Em 1926, por exemplo, voltou a apresentar-se em São Paulo e no Rio de Janeiro, desta vez, ao contrário de oportunidades anteriores menos auspiciosas, acabou aplaudido de pé pelas respectivas platéias. Em 1927, deu dois concertos na Sala Gaveau, de Paris. Regeu, regeu e regeu a não poder mais a partir de então. E compôs de forma prolífica, generosa, larga e, sobretudo, brilhante. Sua obra completa ascende a mais de 1.500 composições. Todas com seu toque característico, verde e amarelo. Todas tendo por tema e por mote o Brasil.

Esses trabalhos artísticos teve a oportunidade de mostrar nos locais mais seletos e refinados do mundo. Dirigiu um grande número de orquestras, na América Latina, nos Estados Unidos e na Europa. Pode-se dizer que foi um dos maiores embaixadores da nossa cultura, especialmente a musical, no Exterior.

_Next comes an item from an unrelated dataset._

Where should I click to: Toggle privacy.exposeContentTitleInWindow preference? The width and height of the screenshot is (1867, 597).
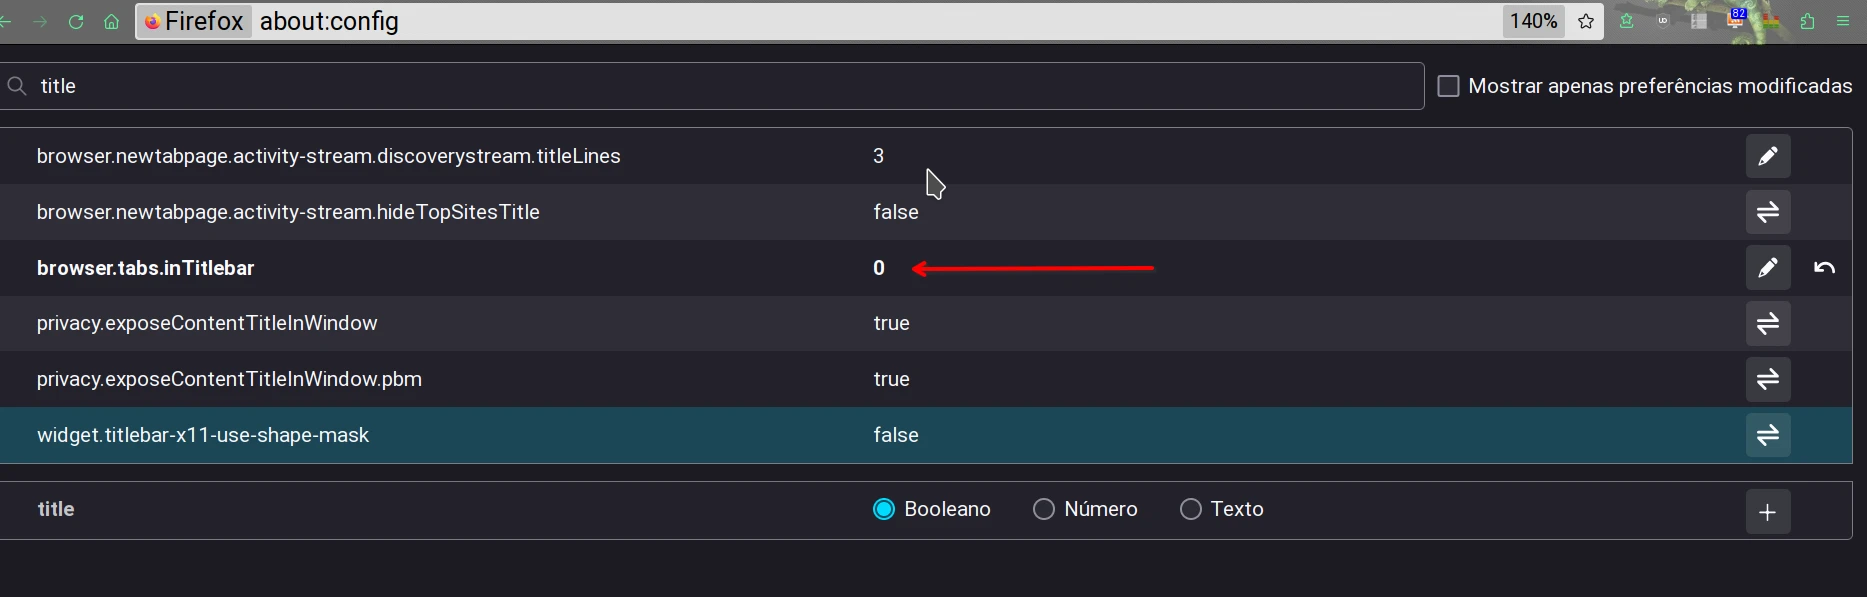coord(1768,323)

Embora apreciado e admirado pelos brasileiros (antes e depois da morte), seus trabalhos são mais conhecidos no estrangeiro. Isso, apesar de existirem cerca de 100 de suas composições gravadas. Aqueles que não tiveram, ainda, o privilégio de tomar contato com a música de Villa-Lobos, não têm a mínima noção do que estão perdendo.

Ele próprio autodefiniu-se, certa feita, desta forma: “Sou um atonal neoprimitivo e durmo pouco”. Está aí uma dica para a garotada que “curte” novidades. O grande “Villa” tinha um talento de tal forma eclético, que será sempre novo para quem o ouvir, mesmo daqui a dois, três ou cinco séculos. Quem duvidar, que faça a experiência e se perca nos emaranhados geniais dos seus acordes.


(Ensaio publicado na página 26, Especial, do Correio Popular, em 4 de abril de 1987).